§ **WHAT YOU WILL DO**
Search the entries below for "every" and copy each matching line.
---- INPUT
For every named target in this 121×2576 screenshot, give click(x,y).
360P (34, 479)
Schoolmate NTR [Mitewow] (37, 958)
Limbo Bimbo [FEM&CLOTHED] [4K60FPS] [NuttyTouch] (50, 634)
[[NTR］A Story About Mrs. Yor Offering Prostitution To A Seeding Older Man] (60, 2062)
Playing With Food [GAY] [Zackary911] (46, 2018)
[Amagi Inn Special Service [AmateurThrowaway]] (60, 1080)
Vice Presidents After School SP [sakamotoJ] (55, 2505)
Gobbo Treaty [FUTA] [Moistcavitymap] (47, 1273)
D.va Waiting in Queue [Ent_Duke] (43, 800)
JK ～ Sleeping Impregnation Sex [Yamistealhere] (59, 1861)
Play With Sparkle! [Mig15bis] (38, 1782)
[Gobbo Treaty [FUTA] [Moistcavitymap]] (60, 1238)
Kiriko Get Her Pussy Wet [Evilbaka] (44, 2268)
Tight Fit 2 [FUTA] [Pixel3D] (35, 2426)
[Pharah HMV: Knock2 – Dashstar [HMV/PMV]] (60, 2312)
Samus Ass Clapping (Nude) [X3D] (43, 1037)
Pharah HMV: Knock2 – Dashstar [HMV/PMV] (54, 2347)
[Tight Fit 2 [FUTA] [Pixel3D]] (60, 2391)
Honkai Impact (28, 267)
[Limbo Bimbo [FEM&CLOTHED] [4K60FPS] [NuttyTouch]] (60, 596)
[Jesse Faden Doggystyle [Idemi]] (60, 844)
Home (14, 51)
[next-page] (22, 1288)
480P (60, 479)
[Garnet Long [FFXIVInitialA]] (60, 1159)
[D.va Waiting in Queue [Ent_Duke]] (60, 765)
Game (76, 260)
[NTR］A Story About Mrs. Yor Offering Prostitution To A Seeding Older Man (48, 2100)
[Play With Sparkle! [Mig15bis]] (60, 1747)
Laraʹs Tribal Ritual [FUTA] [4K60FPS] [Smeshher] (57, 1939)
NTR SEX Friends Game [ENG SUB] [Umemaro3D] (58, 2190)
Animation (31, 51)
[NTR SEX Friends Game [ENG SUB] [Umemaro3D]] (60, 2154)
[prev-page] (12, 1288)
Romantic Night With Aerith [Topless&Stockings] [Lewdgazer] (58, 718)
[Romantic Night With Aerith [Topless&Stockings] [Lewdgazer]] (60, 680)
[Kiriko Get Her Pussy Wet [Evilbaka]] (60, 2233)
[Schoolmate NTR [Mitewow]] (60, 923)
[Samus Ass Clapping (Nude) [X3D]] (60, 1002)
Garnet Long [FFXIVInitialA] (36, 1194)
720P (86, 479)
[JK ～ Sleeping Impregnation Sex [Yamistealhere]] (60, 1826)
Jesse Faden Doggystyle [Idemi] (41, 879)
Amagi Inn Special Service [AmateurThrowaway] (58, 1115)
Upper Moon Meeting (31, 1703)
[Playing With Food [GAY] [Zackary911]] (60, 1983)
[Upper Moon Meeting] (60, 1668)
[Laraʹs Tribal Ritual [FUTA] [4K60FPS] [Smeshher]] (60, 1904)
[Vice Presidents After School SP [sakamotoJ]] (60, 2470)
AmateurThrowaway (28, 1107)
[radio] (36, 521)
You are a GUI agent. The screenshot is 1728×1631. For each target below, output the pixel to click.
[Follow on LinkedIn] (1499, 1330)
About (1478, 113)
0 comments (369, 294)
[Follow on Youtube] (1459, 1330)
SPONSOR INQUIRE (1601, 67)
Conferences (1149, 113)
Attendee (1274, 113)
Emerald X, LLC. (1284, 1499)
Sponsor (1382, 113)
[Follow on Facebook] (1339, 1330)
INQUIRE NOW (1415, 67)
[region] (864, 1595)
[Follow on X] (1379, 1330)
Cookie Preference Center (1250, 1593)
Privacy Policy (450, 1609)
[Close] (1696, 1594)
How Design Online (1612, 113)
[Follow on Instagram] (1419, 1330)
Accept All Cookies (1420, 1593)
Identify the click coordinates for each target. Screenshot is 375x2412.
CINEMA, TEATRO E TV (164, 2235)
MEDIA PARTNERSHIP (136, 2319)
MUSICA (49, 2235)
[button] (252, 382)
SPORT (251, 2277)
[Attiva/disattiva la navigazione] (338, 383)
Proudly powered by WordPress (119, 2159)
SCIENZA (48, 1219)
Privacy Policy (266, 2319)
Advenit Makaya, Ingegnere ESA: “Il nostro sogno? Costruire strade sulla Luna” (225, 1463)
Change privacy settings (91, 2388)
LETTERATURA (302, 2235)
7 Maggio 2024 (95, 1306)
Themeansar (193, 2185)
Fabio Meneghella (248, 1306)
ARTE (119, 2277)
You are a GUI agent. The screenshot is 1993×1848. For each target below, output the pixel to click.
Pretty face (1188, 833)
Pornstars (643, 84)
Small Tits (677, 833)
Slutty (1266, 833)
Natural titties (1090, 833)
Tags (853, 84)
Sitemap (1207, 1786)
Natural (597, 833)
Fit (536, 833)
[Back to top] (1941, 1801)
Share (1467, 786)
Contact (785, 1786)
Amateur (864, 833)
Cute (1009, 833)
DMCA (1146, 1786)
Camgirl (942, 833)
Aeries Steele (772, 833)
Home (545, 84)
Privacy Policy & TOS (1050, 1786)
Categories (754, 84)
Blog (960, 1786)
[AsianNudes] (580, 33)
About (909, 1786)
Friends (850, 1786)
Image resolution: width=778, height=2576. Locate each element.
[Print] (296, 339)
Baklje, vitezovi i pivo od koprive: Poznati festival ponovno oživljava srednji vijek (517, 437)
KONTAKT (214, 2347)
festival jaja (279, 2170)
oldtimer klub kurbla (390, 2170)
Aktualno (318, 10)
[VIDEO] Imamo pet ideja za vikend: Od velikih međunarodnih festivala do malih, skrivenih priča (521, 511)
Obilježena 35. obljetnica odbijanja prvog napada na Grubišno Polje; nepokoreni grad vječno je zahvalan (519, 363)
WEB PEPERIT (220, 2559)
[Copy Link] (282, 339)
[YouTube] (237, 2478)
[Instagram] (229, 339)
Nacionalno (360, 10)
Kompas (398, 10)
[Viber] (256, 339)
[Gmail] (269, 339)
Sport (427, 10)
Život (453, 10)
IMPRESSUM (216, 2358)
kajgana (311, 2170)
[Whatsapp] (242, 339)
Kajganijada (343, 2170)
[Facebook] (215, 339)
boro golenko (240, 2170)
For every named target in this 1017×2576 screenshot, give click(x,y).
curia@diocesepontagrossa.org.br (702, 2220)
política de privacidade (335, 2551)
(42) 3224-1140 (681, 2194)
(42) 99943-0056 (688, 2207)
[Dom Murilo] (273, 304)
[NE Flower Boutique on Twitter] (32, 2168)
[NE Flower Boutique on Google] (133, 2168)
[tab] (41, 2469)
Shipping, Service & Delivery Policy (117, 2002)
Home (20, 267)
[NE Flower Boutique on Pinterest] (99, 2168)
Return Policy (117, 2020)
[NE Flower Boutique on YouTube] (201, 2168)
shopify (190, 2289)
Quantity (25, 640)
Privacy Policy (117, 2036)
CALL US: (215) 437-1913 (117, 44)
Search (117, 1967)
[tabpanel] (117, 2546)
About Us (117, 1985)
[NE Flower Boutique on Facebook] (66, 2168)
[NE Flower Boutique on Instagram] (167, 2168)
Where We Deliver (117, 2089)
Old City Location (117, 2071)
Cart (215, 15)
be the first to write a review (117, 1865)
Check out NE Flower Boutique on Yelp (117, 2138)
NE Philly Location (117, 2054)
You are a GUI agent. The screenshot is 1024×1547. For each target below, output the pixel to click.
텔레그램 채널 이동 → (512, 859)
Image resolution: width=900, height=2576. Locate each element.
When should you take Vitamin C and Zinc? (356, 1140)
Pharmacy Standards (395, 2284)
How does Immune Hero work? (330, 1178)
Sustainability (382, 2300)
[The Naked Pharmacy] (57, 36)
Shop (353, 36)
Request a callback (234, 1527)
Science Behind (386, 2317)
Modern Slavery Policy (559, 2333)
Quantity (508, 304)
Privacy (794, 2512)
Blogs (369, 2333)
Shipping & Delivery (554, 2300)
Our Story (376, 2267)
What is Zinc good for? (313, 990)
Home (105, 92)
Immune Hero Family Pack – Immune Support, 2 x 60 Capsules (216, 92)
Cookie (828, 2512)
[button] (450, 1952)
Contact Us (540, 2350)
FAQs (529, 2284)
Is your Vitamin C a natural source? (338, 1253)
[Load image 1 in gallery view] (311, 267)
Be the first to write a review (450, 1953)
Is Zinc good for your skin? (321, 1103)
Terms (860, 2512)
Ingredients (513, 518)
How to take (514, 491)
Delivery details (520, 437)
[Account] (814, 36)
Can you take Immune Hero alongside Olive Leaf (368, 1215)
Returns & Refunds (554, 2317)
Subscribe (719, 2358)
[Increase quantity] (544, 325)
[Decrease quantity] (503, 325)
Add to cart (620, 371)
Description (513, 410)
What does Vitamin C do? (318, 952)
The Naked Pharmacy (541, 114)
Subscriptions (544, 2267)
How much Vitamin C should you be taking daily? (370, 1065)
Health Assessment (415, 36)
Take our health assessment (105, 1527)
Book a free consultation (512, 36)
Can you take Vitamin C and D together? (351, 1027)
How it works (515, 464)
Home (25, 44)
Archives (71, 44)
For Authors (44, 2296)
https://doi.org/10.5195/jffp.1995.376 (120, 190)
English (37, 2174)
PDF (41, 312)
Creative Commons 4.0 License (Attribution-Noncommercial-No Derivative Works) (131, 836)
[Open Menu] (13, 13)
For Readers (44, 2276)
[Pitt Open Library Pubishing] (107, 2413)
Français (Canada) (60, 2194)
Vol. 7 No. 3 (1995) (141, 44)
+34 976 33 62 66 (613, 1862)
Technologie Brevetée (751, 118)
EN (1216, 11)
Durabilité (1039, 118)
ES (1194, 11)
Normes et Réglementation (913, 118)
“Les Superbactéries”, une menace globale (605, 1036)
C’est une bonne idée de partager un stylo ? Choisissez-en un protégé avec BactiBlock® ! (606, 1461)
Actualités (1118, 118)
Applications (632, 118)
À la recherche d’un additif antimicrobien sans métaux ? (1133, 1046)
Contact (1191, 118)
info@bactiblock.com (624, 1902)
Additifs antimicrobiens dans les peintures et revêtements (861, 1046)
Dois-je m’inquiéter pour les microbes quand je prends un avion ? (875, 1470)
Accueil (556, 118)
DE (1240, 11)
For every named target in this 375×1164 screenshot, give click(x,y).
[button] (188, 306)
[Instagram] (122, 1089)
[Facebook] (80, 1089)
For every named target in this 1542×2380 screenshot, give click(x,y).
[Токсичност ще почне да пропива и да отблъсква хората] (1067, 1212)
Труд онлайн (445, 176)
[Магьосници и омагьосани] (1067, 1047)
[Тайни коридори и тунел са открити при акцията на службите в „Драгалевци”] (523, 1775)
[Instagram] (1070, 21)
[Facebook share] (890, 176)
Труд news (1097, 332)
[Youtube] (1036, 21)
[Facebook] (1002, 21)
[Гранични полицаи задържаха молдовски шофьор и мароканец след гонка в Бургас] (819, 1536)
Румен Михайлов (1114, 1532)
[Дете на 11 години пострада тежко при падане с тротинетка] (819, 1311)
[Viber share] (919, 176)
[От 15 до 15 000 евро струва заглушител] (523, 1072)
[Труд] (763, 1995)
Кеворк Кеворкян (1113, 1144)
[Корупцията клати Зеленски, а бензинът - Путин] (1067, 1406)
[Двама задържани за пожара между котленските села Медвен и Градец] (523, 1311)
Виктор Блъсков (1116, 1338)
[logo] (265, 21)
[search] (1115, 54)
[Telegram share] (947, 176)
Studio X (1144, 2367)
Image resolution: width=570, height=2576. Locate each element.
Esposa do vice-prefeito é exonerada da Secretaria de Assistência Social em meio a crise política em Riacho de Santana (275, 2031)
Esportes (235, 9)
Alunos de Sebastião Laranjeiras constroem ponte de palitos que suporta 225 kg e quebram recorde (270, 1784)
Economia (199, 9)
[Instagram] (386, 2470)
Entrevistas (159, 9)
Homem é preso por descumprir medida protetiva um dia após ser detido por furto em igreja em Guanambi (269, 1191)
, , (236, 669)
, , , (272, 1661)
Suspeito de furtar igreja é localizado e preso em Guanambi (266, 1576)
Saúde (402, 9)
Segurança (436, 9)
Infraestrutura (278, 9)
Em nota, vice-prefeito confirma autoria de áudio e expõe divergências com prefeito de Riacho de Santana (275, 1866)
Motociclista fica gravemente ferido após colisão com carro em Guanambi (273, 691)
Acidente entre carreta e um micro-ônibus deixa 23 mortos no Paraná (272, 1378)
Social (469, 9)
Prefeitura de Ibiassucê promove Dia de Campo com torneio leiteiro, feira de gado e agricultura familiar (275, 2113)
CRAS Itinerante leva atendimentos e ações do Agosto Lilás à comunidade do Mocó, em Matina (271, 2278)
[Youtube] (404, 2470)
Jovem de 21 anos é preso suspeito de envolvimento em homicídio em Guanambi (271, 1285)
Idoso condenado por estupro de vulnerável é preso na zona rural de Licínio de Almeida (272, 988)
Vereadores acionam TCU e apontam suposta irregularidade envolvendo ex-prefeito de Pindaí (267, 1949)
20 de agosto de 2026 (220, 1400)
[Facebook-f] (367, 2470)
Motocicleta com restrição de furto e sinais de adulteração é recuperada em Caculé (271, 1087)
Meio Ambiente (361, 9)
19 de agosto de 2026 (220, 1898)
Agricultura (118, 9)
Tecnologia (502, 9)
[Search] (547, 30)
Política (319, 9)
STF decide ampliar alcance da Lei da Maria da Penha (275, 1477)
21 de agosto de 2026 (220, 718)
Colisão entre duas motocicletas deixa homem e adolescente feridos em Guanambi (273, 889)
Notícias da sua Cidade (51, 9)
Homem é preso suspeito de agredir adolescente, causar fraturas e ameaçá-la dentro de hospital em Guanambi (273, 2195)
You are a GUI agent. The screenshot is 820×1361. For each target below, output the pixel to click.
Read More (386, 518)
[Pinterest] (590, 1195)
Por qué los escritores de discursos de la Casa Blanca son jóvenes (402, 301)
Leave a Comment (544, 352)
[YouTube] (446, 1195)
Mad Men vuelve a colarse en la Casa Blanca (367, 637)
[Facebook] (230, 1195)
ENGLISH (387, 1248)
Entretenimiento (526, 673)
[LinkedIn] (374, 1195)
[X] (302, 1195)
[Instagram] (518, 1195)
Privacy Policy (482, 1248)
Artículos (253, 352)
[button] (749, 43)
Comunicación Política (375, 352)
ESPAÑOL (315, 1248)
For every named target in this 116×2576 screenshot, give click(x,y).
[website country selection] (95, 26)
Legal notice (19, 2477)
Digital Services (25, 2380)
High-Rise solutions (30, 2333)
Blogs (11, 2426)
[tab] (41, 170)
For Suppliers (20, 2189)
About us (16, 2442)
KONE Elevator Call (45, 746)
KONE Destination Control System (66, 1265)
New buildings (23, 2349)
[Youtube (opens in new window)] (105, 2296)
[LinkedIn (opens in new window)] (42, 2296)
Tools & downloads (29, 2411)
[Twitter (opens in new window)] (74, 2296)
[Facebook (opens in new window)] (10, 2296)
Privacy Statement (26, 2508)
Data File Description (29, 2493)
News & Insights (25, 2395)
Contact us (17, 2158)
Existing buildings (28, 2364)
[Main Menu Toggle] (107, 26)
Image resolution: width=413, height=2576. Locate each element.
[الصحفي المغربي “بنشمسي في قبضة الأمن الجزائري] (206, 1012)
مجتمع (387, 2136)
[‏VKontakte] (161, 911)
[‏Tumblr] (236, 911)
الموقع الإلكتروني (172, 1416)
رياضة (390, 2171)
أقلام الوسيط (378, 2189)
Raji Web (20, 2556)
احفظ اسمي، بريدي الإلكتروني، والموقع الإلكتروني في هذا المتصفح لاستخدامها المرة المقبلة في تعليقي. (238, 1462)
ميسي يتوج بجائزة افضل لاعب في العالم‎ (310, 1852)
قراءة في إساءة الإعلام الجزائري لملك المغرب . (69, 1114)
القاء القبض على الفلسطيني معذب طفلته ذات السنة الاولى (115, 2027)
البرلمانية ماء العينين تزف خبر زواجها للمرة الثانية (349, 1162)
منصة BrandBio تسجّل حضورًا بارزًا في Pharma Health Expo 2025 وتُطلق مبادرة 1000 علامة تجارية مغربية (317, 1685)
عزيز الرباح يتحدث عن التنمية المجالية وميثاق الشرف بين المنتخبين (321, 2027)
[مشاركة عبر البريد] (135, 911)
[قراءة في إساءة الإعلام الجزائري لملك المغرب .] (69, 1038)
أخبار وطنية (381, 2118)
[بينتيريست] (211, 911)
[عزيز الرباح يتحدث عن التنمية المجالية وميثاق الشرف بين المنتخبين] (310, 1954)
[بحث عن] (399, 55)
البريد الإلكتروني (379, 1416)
--------
§ **SOLVED EXERCISE**
For every named target in this 121×2576 screenshot, give click(x,y).
For every named target in this 1017×2576 screenshot, give click(x,y).
For every named target in this 375×1164 screenshot, give click(x,y).
For every named target in this 1542×2380 screenshot, give click(x,y).
For every named target in this 116×2576 screenshot, give click(x,y).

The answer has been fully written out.